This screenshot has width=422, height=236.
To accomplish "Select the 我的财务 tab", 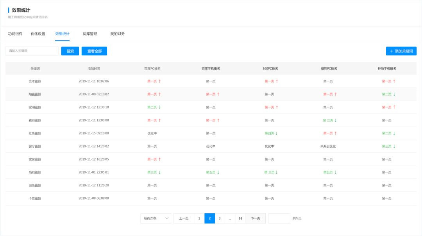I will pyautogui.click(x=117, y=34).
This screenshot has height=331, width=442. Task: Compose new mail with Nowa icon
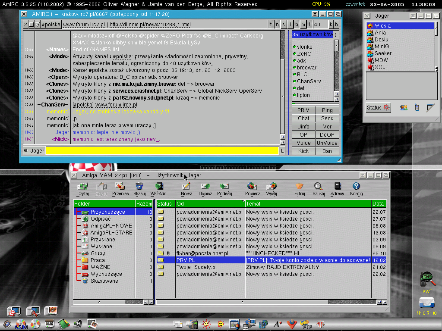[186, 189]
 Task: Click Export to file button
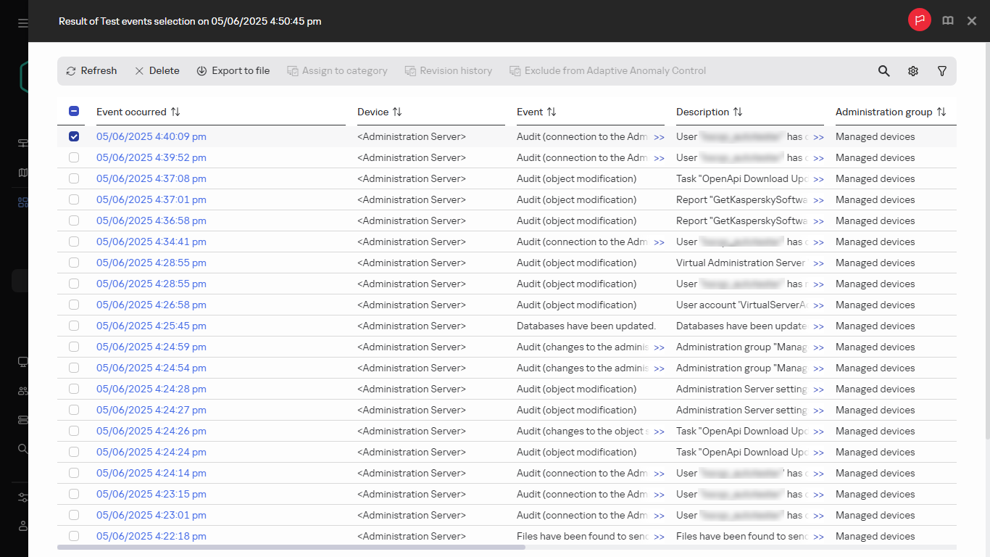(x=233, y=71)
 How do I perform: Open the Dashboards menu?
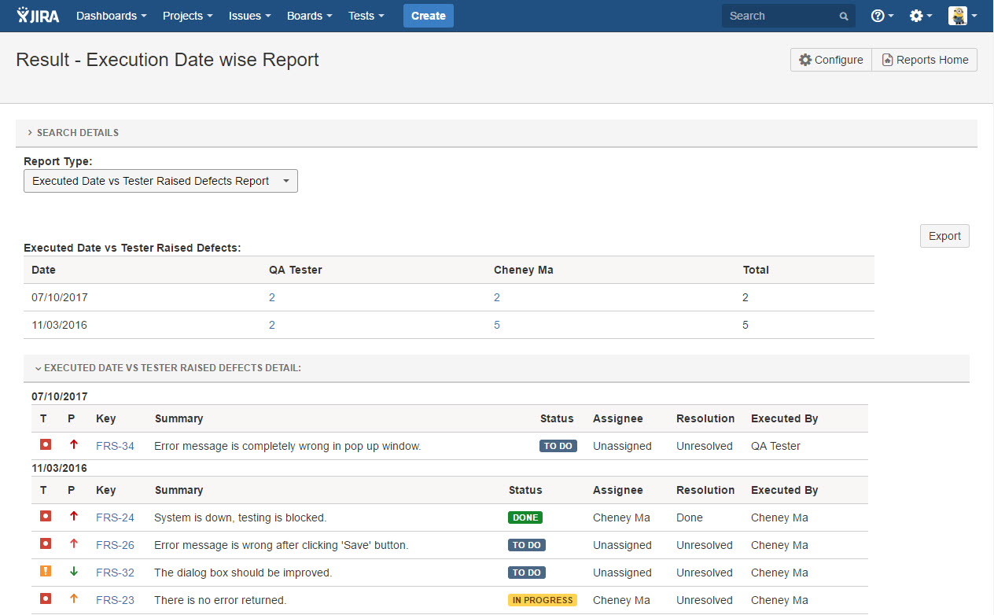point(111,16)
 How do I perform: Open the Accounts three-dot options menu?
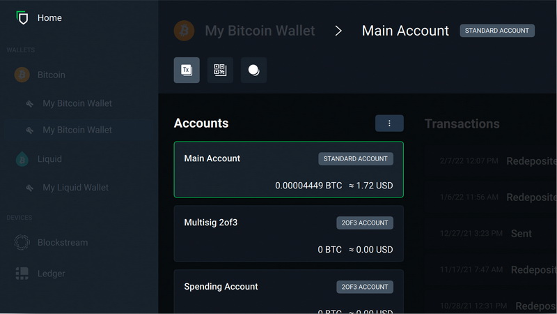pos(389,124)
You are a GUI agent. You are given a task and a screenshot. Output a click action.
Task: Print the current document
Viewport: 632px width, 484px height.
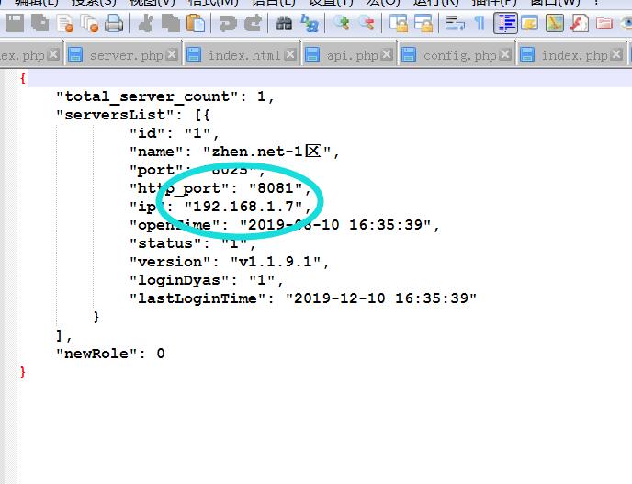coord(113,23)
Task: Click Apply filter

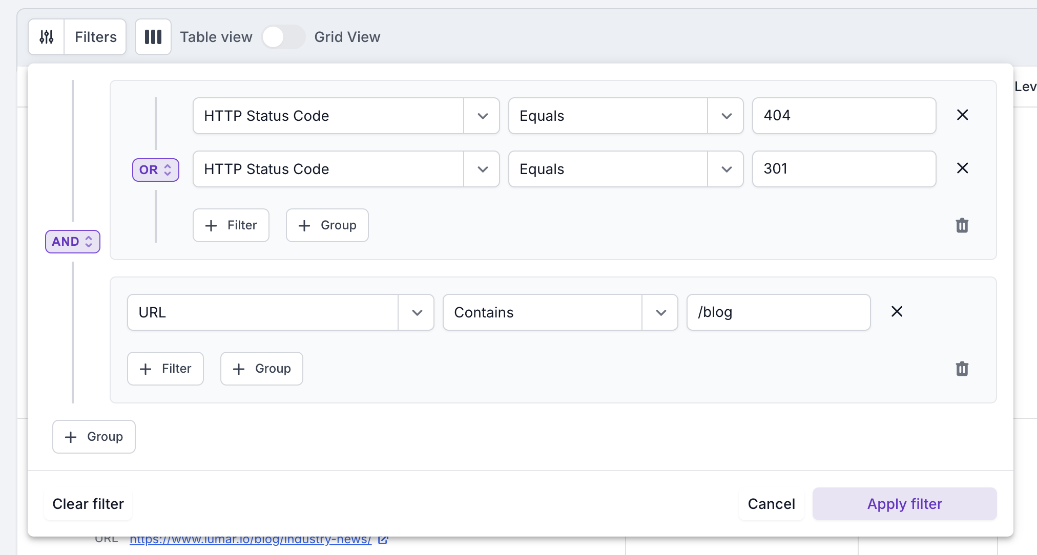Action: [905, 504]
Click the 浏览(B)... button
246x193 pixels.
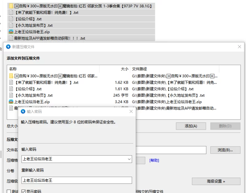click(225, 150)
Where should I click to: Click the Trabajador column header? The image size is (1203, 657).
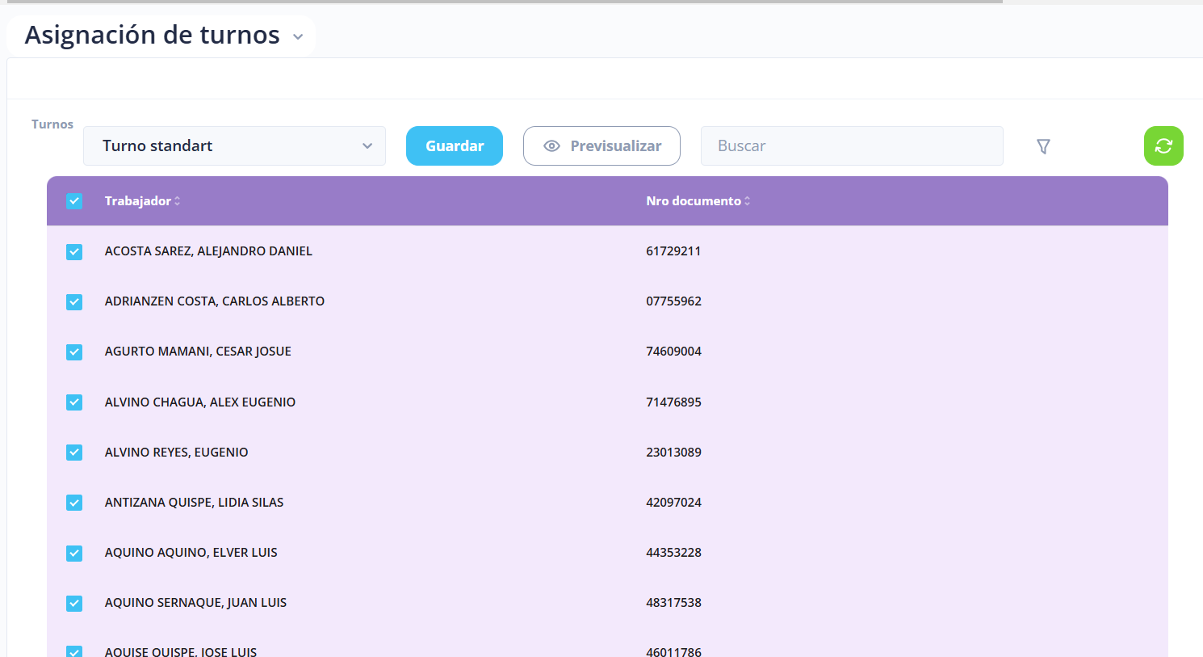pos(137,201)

» **INSTRUCTIONS TO FOLLOW**:
The expected output is every line from the line where "Click the 浏览(B)... button" appears to the final line of the material, unchanged and with no pictures.

» **TASK RESPONSE**:
Click the 浏览(B)... button
246x193 pixels.
click(225, 150)
Where should I click to: Click the Trabajador column header? The image size is (1203, 657).
pos(137,201)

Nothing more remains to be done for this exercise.